Although interest rates have been heading higher, the yield on everything from savings accounts to U.S. bonds is still historically low. That's led many people to look for steady income from dividend stocks.
Of course, that comes with risk because stocks are volatile. But that doesn't mean investors should avoid them altogether.
Healthcare Services Group (HCSG -0.37%) is a tiny company with a robust dividend operating in a steady, boring industry. A few charts can help investors decide if this housekeeping and food-service provider to the healthcare industry is worth the risk.
A history of giving more to shareholders
When Healthcare Services Group reported earnings this week, it announced its 76th consecutive quarterly dividend. Even more impressive, it was the 75th straight quarter it has raised the payout. It currently yields a hefty 5%.
A payout you can count on
But history is famously no guarantee of the future. To know whether they can count on the distribution to keep flowing, investors need to see that the company is generating plenty of money to cover it.
One way to measure that is the payout ratio, which is the percent of net income that's doled out in dividends. A lower ratio means the company has plenty of leeway to pay the dividend and room to raise it in the future.
Healthcare Services Group's payout ratio, averaged over a trailing-five-year period, shows it's sending about three-fourths of profits to shareholders in the form of a dividend. That's high but sustainable. It's indicative of a slow-growing business. For context, ExxonMobil and Chevron have payout ratios around 65%, while Philip Morris International's is 83%.
A lot of questions for management to answer
The company has seen its stock fall 64% from the high it reached at the end of 2017. There have been a number of issues, and foremost is the viability of Genesis Healthcare, its largest customer.
Genesis, a provider of long-term care, rehabilitation, and skilled nursing, began a restructuring early in the pandemic that led to a renegotiation of rates with Healthcare Services. The two have been fiddling with contract terms since 2018.
Offering lower prices affects both revenue and profit margins, and revenue has declined for three-straight years. However, the quarter just reported showed growth from the same period last year, a development that was cheered on Wall Street. Still, inflation cut into profits and the operating margin fell significantly.

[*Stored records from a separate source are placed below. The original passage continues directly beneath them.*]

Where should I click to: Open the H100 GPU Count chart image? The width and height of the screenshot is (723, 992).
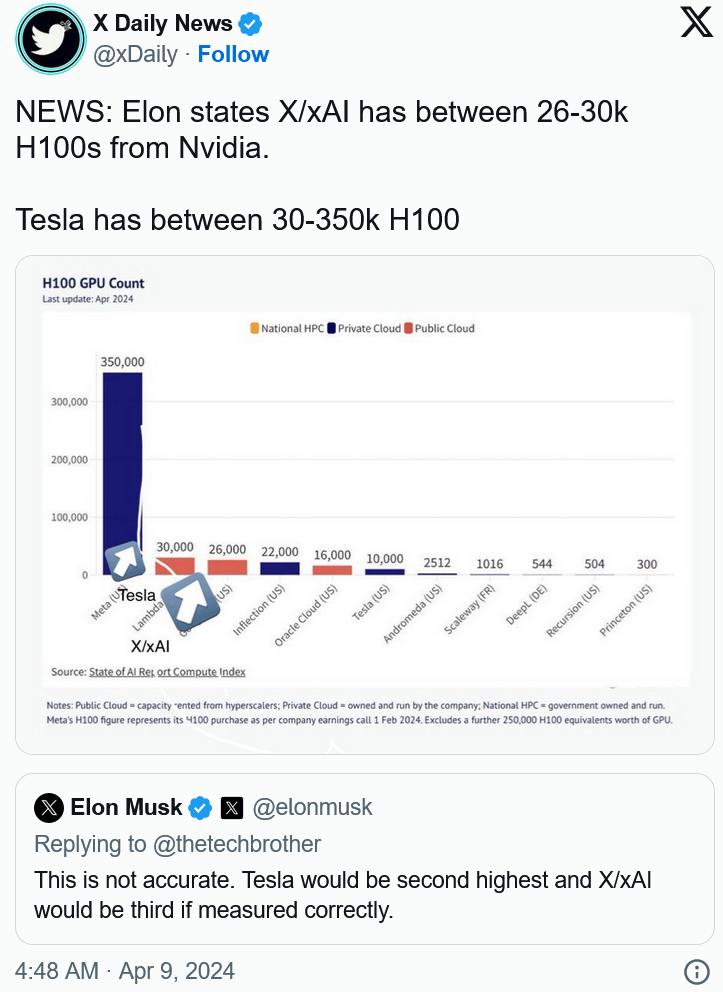(x=365, y=505)
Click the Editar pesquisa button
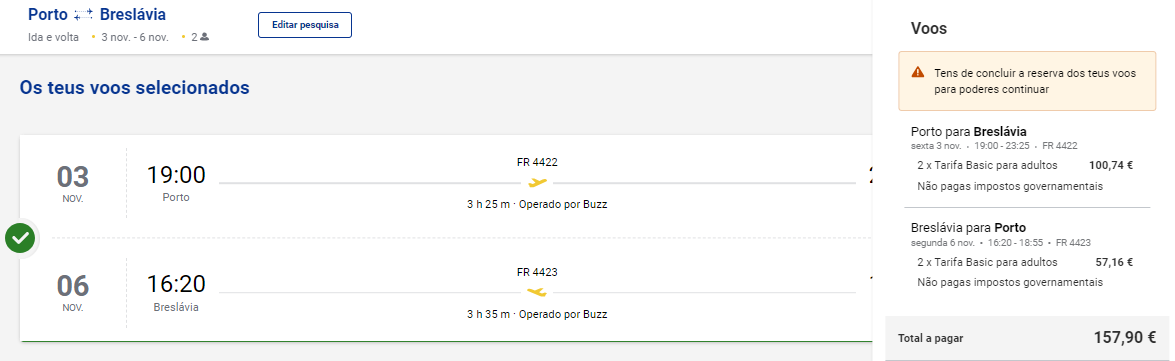1175x361 pixels. pyautogui.click(x=304, y=25)
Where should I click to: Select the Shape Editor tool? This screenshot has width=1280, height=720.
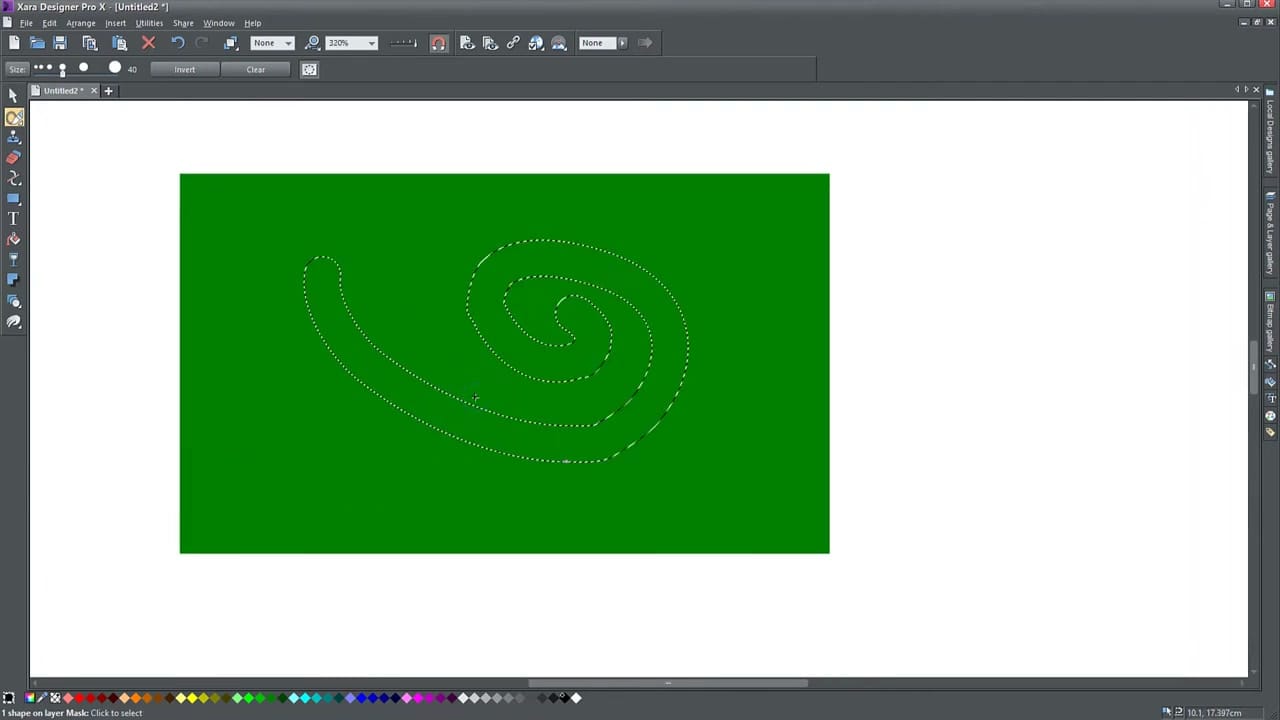[x=13, y=174]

That's not great news. The price of the stock has roughly mirrored operating margins since 2016. Shares have gone from trading between 40 and 50 times earnings before 2019 to about half that in the years since. But margins aren't the only overhang.
Where there's smoke
Late last summer, the company settled charges made by the Securities and Exchange Commission that it manipulated earnings between 2014 and 2017. Management neither admitted nor denied wrongdoing, but the CFO paid a $50,000 fine and changed roles as part of the agreement.
After the settlement, CEO Ted Wahl said the issue was behind them, but it does raise the prospect that another shoe could drop. Accounting issues aren't usually isolated events. Investors comfortable with that risk -- and willing to hold as inflation eats into profits -- might find the juicy yield worthy of a place in a diversified portfolio.